Çalıştırmak istedim fakat /home/mike/msg.txt adlı bir dosya-dizinin mecut olmadığını bildiren bir cevap aldım. Cat komutunu çalıştırmaya çalışıyor fakat başarılı olamıyoruz. Bu dosyayı görüntülediğimizde de farkedilecektir.
Burada msg.txt adlı bir dosyanın çalıştırılabileceğini biliyorum. Bunun için -replace cat command and path vulnerability- diyerek zafiyet aratıyorum.
Burada sistemin arayıp da bulamadığı bir path var bu nedenle path’i değiştirmek dosyanın çalıştırılmasına olanak tanıyacaktır. Bu nedenle pati ve cat komutunu değiştirip kendimi mike kullanıcısıymış gibi göstermek istiyorum. Bunun içinde önce /bin/bash dosyasını çalıştırdım. Ardından dosyanın çalıştırılmasına izin verip path’i değiştirdim.
Kane dizininden mike geçtiğimde burada bir msg2root adlı bir dosyanın var olduğunu farkettim ve bu dosyayı da çalıştırdım. Root için mesaja herhangi bir şey yazdığımızda 2 kere bunu döndürdüğünü göreceğiz. Burada kolay bir scriptin var olduğunu düşünerek dosyayı görüntüledim.
Dosya içinde messages for root diye bir şey cıktı karşıma. /bin/echo %s >> /root/messages.txt yazdığımız şeyi kopyalıyormuş. Burada az önceki komut çalıştırma zafiyetimizi kullanabiliriz.

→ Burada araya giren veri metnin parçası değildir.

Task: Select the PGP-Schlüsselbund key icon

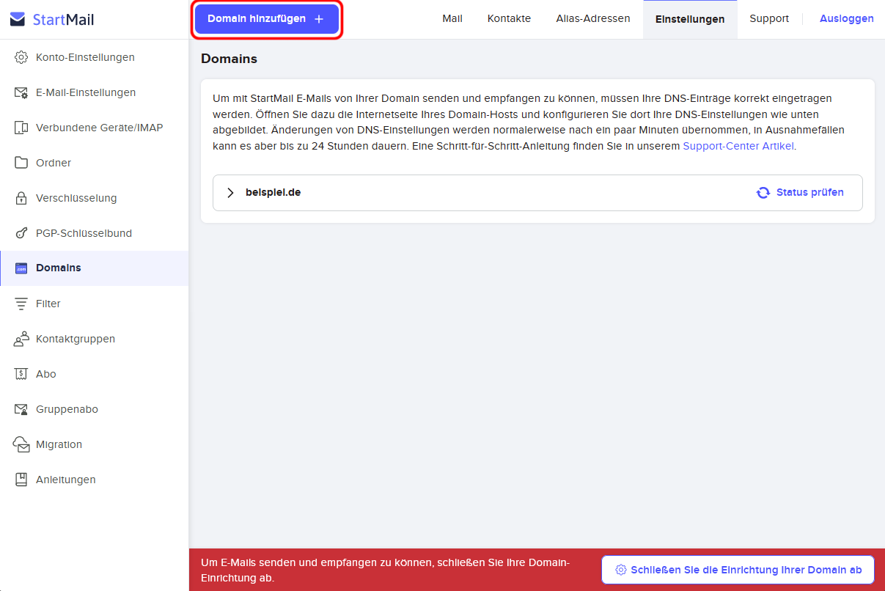Action: coord(20,233)
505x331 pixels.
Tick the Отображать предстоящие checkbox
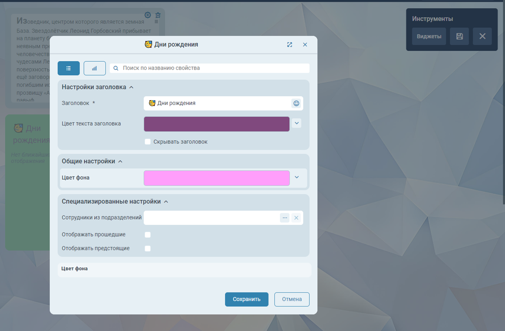148,248
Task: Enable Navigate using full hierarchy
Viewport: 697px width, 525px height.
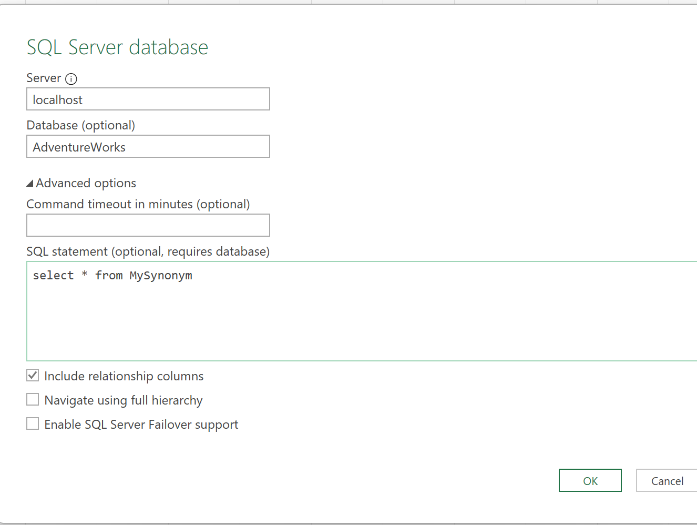Action: (x=33, y=399)
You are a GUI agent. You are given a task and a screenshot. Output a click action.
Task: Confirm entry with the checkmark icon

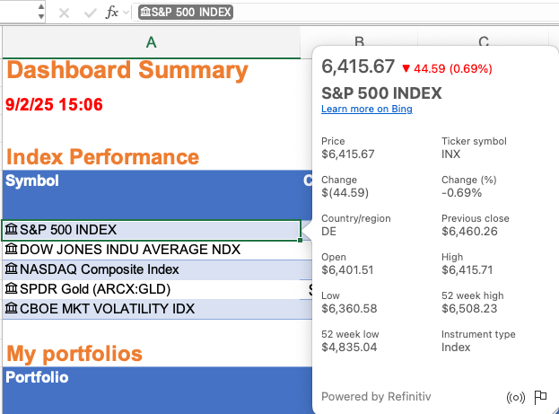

Messages for root kısmına rastgele bir değeri girip ikinci değere çalıştırmak istediğim komutu yani whoami girdiğim takdirde sistemde root oluyorum.
Root dizini altında flag.txt dosyası mevcut bu dosyayı görüntülediğimizde bizi tebrik eden FLAG’imizi elde etmiş olacağız.